# how many cory should i add?



## NoaDon12 (Jan 6, 2010)

Angel079 suggusted that i add some cory to the bottom of my 15 gallon tank, which already has 3 tiger barbs. there is one slight problem, Angel079 did not mention how many cory i should add. anybody who knows, please respond! -NoaDon12-:|


----------



## rrcoolj (Dec 5, 2009)

get 4-6. And the cool thing about corys is that most races will school with each other so you can actully have diffrent species in there and they should all school together.


----------



## Angel079 (Feb 14, 2007)

I'd strongly suggest a group of 6.
Get something like Peppered or Panda Cory's; do NOT get bronze Cory they will get quite some larger and you don't want that for your tank.


----------



## jaysee (Dec 9, 2009)

NoaDon12 said:


> Angel079 suggusted that i add some cory to the bottom of my 15 gallon tank, which already has 3 tiger barbs. there is one slight problem, Angel079 did not mention how many cory i should add. anybody who knows, please respond! -NoaDon12-:|


You can ask more than one question in your thread.

IMO a 15 is too small for corys. There just isn't enough floor space for them to behave propperly.

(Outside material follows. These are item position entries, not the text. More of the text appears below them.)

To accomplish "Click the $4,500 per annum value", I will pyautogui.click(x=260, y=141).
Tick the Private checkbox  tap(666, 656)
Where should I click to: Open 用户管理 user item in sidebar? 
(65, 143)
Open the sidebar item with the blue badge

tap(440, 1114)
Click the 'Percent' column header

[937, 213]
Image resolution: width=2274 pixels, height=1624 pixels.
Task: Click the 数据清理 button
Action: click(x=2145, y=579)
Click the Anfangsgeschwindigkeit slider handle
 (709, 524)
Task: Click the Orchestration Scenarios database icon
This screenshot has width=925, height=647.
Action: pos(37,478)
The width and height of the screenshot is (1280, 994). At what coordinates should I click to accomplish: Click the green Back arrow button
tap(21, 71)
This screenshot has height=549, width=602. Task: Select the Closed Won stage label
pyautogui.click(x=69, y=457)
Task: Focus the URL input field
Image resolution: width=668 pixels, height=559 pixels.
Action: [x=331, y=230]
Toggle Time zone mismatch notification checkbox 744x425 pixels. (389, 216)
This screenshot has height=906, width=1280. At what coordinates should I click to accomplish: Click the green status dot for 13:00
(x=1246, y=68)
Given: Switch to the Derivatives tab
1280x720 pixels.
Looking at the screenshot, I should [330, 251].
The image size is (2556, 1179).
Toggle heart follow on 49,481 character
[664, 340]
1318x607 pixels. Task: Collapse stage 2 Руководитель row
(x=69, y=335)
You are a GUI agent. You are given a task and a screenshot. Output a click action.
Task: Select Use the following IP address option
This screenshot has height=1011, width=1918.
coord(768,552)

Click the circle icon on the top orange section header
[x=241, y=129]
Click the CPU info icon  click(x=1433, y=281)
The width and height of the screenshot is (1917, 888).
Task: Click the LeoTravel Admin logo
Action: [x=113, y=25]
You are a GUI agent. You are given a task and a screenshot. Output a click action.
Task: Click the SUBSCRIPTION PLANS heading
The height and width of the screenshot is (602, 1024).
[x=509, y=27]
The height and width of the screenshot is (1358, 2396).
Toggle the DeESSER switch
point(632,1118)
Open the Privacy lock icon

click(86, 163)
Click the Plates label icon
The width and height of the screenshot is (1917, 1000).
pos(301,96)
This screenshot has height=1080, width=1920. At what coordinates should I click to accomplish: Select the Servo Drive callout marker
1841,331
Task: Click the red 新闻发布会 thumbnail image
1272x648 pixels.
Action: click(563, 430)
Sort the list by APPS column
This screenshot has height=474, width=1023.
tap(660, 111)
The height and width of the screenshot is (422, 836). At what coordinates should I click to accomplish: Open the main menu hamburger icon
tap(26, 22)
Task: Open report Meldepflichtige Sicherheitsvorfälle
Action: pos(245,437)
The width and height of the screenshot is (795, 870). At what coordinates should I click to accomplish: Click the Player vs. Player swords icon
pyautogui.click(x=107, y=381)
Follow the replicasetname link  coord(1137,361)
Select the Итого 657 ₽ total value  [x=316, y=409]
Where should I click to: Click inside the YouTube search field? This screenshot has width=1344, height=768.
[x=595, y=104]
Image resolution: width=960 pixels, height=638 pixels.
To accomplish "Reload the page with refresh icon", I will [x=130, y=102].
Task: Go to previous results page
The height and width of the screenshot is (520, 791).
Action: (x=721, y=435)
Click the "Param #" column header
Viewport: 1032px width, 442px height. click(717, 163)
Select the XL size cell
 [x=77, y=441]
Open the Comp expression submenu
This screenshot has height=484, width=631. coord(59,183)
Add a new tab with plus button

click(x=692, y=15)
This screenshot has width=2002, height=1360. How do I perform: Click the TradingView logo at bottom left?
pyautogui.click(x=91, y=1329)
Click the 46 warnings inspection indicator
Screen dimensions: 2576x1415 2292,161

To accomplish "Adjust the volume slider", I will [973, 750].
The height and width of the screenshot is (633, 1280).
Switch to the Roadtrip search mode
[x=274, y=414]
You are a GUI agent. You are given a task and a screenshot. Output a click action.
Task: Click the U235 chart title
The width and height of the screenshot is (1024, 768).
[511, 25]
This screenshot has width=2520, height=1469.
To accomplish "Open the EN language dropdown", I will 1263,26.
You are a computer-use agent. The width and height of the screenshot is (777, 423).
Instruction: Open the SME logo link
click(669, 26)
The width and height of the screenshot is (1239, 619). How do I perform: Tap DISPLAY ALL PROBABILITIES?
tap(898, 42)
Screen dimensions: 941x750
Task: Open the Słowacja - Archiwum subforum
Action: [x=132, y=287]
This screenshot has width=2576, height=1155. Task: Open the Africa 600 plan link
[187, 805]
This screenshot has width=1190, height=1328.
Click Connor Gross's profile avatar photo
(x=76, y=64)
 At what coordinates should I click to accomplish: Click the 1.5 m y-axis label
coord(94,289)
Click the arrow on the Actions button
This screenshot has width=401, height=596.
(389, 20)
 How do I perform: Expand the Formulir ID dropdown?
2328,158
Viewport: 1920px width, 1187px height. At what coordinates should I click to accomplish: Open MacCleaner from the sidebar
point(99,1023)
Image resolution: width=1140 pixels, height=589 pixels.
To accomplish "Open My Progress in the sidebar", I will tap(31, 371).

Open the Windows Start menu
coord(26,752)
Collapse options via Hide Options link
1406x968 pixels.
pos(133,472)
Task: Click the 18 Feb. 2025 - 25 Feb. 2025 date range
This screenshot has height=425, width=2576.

As I said in one of your other threads, you ought to considder takng the tigers back and getting cherry barbs instead. Tigers are not suitable for such a small tank.


----------



## iamntbatman (Jan 3, 2008)

What are the dimensions of the tank? If it's a standard, 24" long 15g then I would say that tiger barbs would be alright in it, but a 20" long 15H is getting pretty small for fish that like a lot of swimming room.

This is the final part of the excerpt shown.